START Dataset content

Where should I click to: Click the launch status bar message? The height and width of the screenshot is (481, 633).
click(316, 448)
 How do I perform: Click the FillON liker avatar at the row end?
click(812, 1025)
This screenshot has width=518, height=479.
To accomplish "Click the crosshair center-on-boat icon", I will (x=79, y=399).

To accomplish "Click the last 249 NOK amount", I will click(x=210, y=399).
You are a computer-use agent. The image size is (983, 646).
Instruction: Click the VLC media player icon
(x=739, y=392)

END Dataset content

Write out the entries above once more, without altering anything.

Where should I click to: Click the launch status bar message? The height and width of the screenshot is (481, 633).
click(316, 448)
 How do I perform: Click the FillON liker avatar at the row end?
click(812, 1025)
This screenshot has width=518, height=479.
To accomplish "Click the crosshair center-on-boat icon", I will (x=79, y=399).

To accomplish "Click the last 249 NOK amount", I will click(x=210, y=399).
You are a computer-use agent. The image size is (983, 646).
Instruction: Click the VLC media player icon
(x=739, y=392)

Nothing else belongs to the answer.